Monday, May 29, 2017

Planning investment in water and sewer services, plus affordable housing in Metro Vancouver

Our regional district, Metro Vancouver, provides many significant services. The big three services that Metro Vancouver provides are for water, sewer, and solid waste (garbage, recycling, and organics).

When looking at your property tax bill, you’ll see a line item for Metro Vancouver, but that only represents a small amount of revenue that the regional district receives. Metro Vancouver charges municipalities for water and sewer services, and waste haulers for solid waste services, who then passed along the costs. In Langley City, between 60 to 70 percent of the charges on a typical tax bill for water and sewer services are passed to the regional district.

Providing safe drinking water and waste water treatment requires major investment in infrastructure. For example, the recently completed Capilano-Seymour water project cost $820 million. The North Shore Wastewater Treatment Plant which is starting construction is budgeted to cost $700 million. These are just two of the many projects that the regional district is or has worked on.

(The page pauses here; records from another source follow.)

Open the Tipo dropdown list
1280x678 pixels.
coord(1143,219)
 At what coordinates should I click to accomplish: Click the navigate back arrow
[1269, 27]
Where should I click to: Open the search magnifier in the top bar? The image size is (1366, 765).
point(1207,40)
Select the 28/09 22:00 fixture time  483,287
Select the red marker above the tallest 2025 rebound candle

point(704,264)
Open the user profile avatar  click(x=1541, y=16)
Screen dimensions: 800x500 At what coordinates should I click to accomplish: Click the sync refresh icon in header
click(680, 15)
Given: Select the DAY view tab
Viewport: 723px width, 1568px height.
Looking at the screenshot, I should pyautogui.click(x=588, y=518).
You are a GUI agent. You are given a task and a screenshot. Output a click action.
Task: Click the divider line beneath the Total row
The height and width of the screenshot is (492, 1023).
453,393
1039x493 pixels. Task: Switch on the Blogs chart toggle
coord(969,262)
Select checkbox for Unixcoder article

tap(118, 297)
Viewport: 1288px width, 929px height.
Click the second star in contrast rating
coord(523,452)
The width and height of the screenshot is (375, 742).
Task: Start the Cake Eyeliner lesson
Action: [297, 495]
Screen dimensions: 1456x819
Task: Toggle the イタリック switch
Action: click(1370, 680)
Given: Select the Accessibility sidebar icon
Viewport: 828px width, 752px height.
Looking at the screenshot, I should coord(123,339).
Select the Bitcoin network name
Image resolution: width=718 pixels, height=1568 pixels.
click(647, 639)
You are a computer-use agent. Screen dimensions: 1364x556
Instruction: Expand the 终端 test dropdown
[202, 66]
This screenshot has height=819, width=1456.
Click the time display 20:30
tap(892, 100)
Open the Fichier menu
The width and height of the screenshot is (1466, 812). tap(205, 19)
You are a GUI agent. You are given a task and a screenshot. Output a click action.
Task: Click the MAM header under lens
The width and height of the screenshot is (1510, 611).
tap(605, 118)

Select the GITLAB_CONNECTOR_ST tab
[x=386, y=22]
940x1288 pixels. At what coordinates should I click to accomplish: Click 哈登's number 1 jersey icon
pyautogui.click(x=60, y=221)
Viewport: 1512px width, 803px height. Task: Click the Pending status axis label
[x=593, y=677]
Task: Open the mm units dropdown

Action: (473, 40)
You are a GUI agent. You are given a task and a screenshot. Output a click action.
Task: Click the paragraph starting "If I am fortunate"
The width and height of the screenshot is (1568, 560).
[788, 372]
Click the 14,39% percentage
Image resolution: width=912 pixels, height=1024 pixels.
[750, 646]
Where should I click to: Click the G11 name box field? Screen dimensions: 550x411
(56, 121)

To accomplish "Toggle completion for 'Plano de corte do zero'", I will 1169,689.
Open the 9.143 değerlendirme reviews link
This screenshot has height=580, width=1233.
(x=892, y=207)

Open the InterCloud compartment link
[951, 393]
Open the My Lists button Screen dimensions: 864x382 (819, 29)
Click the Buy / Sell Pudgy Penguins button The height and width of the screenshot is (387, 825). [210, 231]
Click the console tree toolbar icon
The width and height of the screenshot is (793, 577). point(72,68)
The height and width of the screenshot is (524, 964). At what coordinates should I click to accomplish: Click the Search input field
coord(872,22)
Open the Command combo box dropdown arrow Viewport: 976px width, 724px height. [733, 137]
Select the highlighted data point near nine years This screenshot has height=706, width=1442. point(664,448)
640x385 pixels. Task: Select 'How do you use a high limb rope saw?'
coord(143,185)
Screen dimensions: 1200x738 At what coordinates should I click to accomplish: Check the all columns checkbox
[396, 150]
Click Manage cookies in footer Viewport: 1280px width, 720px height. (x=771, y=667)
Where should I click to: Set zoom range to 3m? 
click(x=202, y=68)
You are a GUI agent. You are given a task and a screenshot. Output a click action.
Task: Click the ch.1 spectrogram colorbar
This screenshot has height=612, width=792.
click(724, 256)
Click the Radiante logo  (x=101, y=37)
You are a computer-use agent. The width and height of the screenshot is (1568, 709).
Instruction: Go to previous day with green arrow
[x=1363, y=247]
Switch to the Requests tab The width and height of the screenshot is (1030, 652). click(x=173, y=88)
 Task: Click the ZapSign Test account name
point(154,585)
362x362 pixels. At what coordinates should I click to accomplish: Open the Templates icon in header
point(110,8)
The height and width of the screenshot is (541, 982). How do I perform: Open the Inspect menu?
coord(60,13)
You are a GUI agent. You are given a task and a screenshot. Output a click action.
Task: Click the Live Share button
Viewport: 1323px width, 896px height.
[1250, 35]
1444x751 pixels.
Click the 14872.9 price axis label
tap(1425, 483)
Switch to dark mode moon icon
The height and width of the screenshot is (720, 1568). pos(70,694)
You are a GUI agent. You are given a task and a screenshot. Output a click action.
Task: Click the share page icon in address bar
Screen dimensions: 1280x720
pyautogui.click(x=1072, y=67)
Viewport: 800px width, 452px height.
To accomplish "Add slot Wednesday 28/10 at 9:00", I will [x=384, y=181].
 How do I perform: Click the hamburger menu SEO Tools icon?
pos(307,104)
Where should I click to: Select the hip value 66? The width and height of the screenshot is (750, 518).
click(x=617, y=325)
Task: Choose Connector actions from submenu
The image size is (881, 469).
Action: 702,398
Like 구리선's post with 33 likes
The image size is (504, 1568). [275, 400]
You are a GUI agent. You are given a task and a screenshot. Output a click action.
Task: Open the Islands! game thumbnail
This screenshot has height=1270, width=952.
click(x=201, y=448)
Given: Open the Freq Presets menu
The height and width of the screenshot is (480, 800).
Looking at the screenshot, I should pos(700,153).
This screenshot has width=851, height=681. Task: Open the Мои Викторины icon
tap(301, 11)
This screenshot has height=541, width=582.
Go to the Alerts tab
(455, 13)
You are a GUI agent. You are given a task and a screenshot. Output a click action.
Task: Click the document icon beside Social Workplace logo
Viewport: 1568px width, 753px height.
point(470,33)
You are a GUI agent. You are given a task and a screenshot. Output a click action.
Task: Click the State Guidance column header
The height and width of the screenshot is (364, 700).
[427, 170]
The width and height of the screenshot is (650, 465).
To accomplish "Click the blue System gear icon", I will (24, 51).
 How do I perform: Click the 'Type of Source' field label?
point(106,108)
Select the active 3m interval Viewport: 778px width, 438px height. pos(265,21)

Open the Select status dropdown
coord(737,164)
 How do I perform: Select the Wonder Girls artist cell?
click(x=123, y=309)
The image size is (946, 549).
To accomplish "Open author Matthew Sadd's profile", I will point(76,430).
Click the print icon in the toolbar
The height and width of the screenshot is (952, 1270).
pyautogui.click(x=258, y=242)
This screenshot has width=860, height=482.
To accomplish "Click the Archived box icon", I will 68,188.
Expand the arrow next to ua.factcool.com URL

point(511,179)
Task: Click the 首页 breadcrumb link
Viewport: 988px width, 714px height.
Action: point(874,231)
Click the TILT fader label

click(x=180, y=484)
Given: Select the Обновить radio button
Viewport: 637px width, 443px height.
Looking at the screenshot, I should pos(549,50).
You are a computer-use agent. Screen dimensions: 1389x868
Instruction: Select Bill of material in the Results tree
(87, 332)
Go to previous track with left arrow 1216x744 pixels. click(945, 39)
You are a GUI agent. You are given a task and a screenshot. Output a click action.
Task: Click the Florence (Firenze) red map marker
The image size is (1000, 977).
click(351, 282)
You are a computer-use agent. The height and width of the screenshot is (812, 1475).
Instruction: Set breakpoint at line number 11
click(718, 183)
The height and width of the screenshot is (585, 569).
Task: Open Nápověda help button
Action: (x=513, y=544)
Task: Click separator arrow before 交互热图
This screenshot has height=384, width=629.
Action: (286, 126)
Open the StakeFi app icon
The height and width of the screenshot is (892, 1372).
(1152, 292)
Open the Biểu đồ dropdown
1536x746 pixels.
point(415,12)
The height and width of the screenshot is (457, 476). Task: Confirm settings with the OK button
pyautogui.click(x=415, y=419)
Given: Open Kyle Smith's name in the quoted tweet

The Metro Vancouver board, which is mostly made up of elected officials from municipalities within the region, held a strategic workshop to help guide the development of a new 5-year financial plan.

The follow drawings were produced at the strategic workshop.

Metro Vancouver Board Strategic Planning Workshop - Scenario Directions. Select image to enlarge.

Metro Vancouver Board Strategic Planning Workshop - Details. Select image to enlarge.

Are you can see, there was a discussion about two scenarios for funding Metro Vancouver services. “Steady as We Go” and “Slowing Things Down”. The “Steady as We Go” option seemed to be the direction that Metro Vancouver board members felt the regional district needs to go. This scenario will require around a 5% annual growth in revenue. “Slowing Things Down” defers projects to the future which would increase risk of providing reliable services, increasing costs in the future.

Currently, developers pay for expanding local water and sewer services through Developer Cost Charges (DCCs) when new development projects are built. At the workshop, Metro Vancouver board members expressed interest in increasing DCCs to pay for regional projects that are required due to population growth.

Metro Vancouver is also an affordable housing provider. With the current affordable housing crisis in our region, workshop participants were interested in seeing the regional district’s role in providing affordable housing expand.